Les chantres magrébins de confession juive, ont contribué à enrichir les scènes musicales algériennes, marocaines et tunisiennes avec un style pétrit de brassages. Ils ont fait émerger la musique dite judéo-maghrébine, qui prend racine depuis l’Andalousie perdue, évolue en nord Afrique pour s'exiler (une nouvelle fois) en France.
De l’Andalousie
Les orchestres judéo andalous au Maghreb entretiennent une tradition séculaire, née de l’exil forcé qu'ils ont vécu. Installés au Maghreb, région devenue principale terre d'accueil pour les deux communautés juive séfarade et morisque, contraintes de quitter l’Andalousie suite à la reconquête des rois catholiques de l’Andalousie musulman (Reconquista 1492).
Les musiciens juifs exilés expriment leur rapport au déracinement, par différentes représentations poétiques, donnant ainsi naissance à un véritable style artistique. Ainsi, trois grandes écoles musicales s’implantent au Maghreb,el Gharnati, S’anâ, et le Maalouf; qui comptent parmi leurs chantres autant de musulmans que de juifs. Ces derniers, intègrent à la fin du XIX siècle, le chant liturgique hébraïque hazanoutqui influence l'évolution du répertoire judéo-magrébin de la première partie du XX siècle.
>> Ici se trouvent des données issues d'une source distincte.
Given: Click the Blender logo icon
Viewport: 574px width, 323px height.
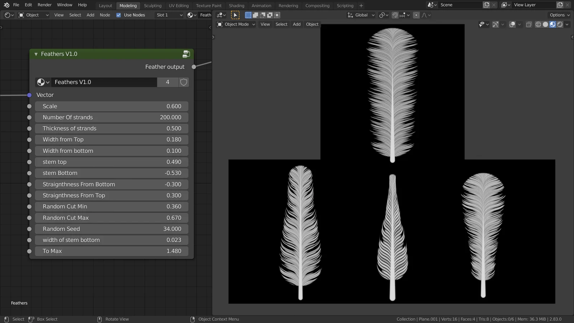Looking at the screenshot, I should [x=6, y=5].
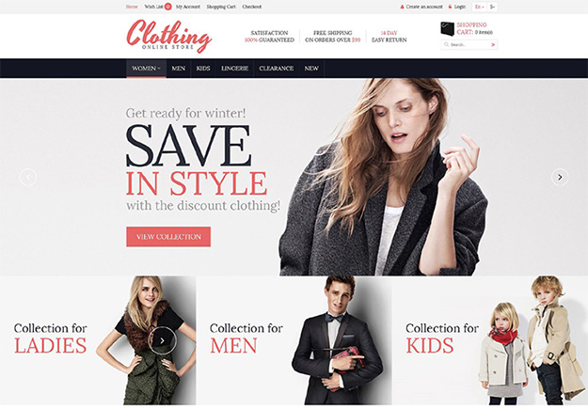
Task: Open the shopping cart bag icon
Action: pyautogui.click(x=447, y=29)
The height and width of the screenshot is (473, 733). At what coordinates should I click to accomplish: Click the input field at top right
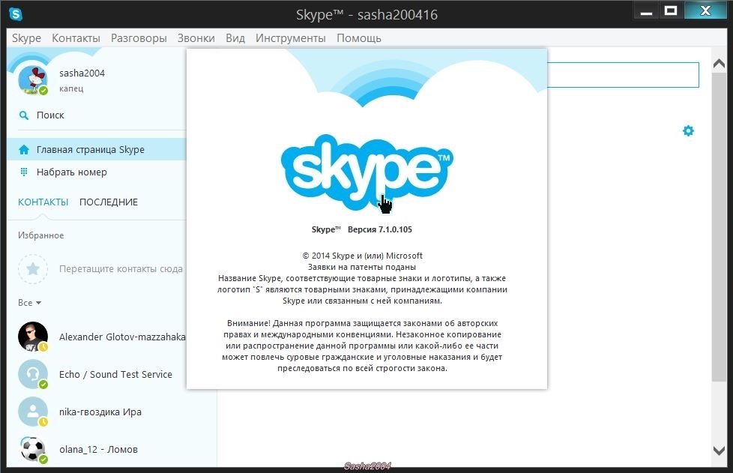point(622,75)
Par ailleurs, c’est avec la création de l’association El Moutribia en 1909 par Youcef Eni Bel Kherraia et Edmond Yafil que le genre connait un essor, notamment avec la retranscription des chants. Citons parmi ces nobles voix : Saoud el Mediouni, dit l’Oranais, chantre du registre andalou, le maitre du maalouf,Cheick Raymond Leyris, dit le Constantinois, Zohra el Fassia, Chloumou Souiri, Aroussia Brouta exellent dans le melhoun, un courant marocain ainsi que Leila Sfez el tounssia qui porta sa voix dans un registre plus populaire.
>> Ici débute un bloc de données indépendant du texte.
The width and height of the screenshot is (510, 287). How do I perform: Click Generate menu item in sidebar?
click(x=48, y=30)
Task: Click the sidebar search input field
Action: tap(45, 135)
En marge de la musique andalouse dite savante, et apanage des maitres, un genre nouveau émerge depuis les années trente et connait dès les années cinquante un franc succès. Le Music Hall «Françarabe ».
Music Hall Françarabe
L’expression francarabe, renvoie à l’intégration de la langue française dans le Music Hall maghrébin; qui demeure plus proche du chaâbi de part son caractère populaire. Il eut parmi ses précurseurs, Salim Hallali dont on connait la chanson "MahaniZine Ya Laamar". Issu (à l’instar de Mohamed El Kamal) de la formation andalouse deMahiedineBachtarzi, il est marqué par des sons nouveaux tels que le boogie-woogie américain, de la rumba, du tango ou encore du jazz .Les thèmes et rythmes sont plus trivialeset légers. Les musiciens juifs de l’époque tel Felix dit, Samy El Magharibi chante Caftanekmahloul « ton caftan est fondu » une mélopée audacieuse qui chante la femme. Reinette l’Oranaise crie « Nhabek nhabek » (Je t’aime, je t’aime).On cite aussi Lili Boniche, Line Monty et Blond-Blond.
Vers les années cinquante -soixante, cette musique rima de nouveau avec l'exil, celui de la communauté juive maghrébine vers la France. Les leitmotivs el ghorba (exil) el ouah’ch (nostalgie) dominent désormais ce genre, devenu un symbole fédérateur pour la communauté juive d’origine nord africaine.